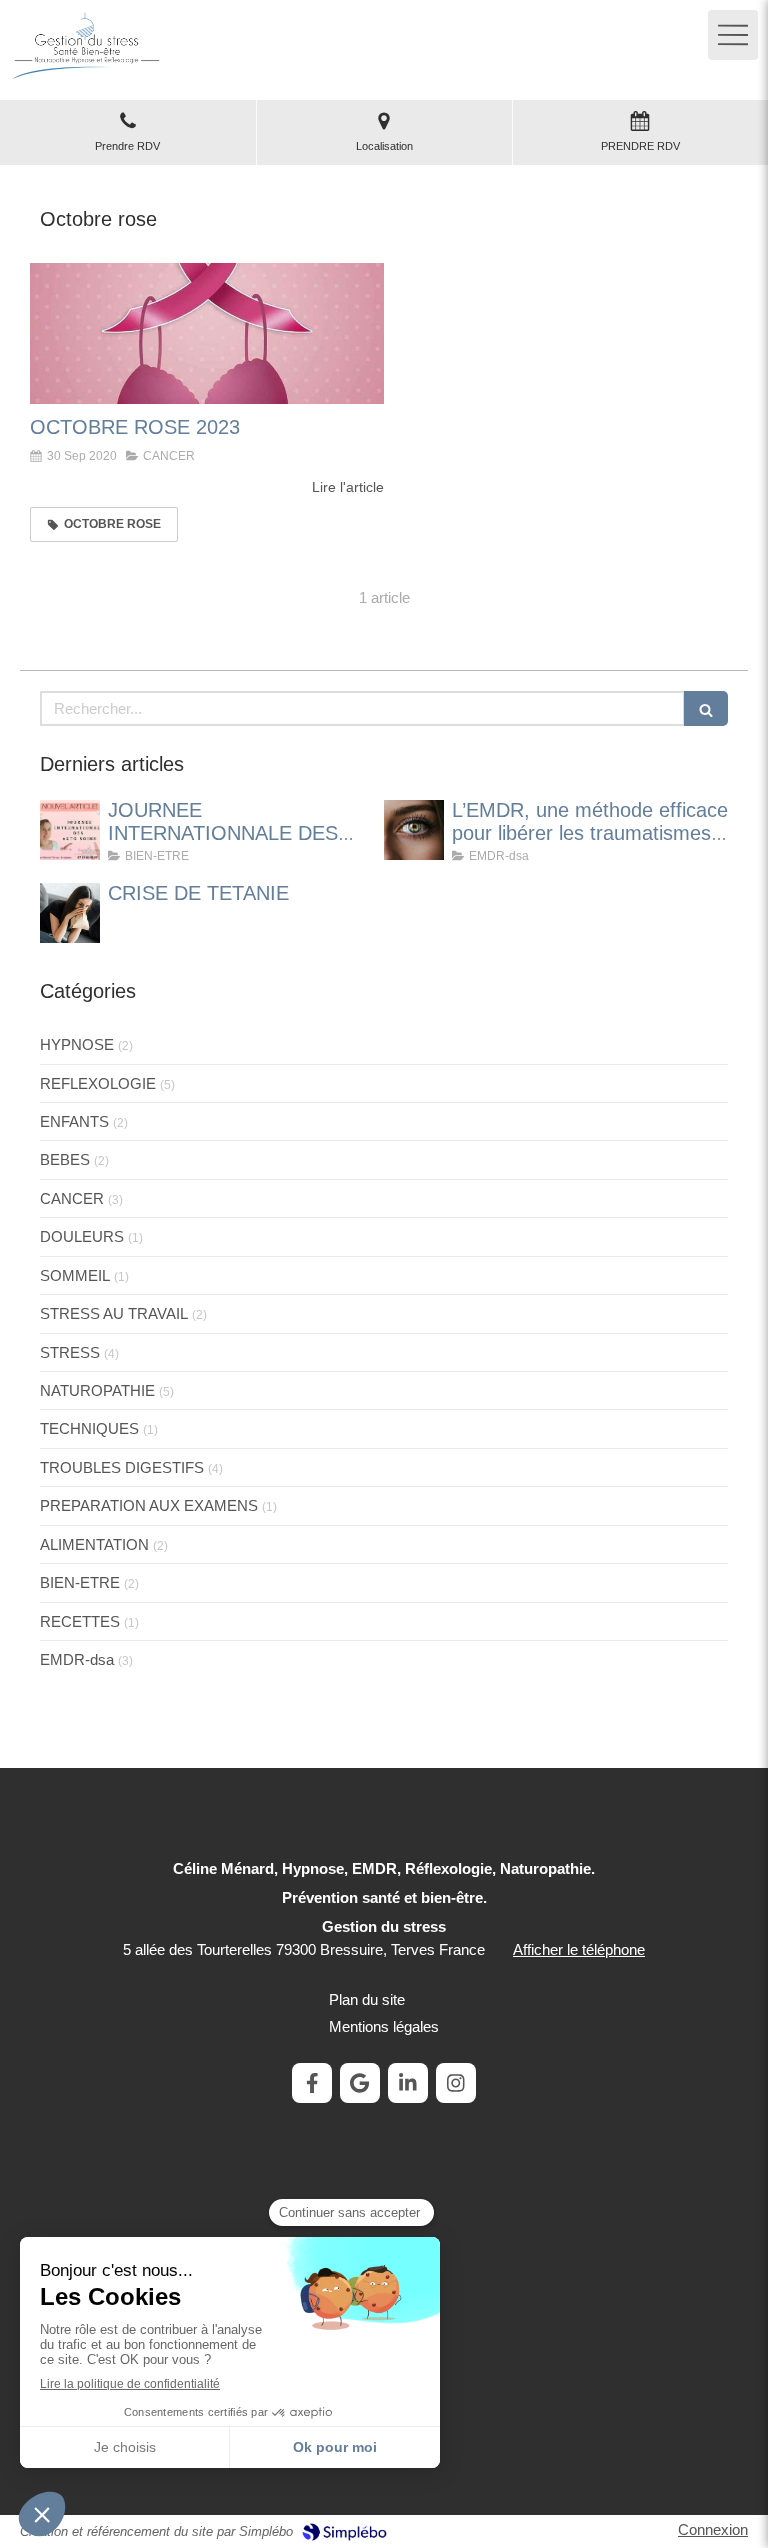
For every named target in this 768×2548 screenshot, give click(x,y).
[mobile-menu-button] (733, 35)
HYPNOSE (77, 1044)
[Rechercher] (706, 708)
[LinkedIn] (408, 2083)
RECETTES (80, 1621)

::::

Would you reproduce each line of the material exactly, omitting the images?

For every named target in this 768×2548 screenshot, give click(x,y).
[mobile-menu-button] (733, 35)
HYPNOSE (77, 1044)
[Rechercher] (706, 708)
[LinkedIn] (408, 2083)
RECETTES (80, 1621)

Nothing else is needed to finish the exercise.